**Dataset extract:**
___
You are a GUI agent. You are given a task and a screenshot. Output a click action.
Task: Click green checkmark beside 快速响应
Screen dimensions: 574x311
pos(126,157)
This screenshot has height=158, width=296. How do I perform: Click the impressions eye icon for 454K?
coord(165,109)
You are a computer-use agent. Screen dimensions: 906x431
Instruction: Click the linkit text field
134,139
___
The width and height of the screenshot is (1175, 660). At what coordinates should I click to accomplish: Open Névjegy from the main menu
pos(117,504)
___
**How to complete this task:** Where a line in the records above contains the string "agent", copy that line.

**Exercise output:**
You are a GUI agent. You are given a task and a screenshot. Output a click action.
You are a computer-use agent. Screen dimensions: 906x431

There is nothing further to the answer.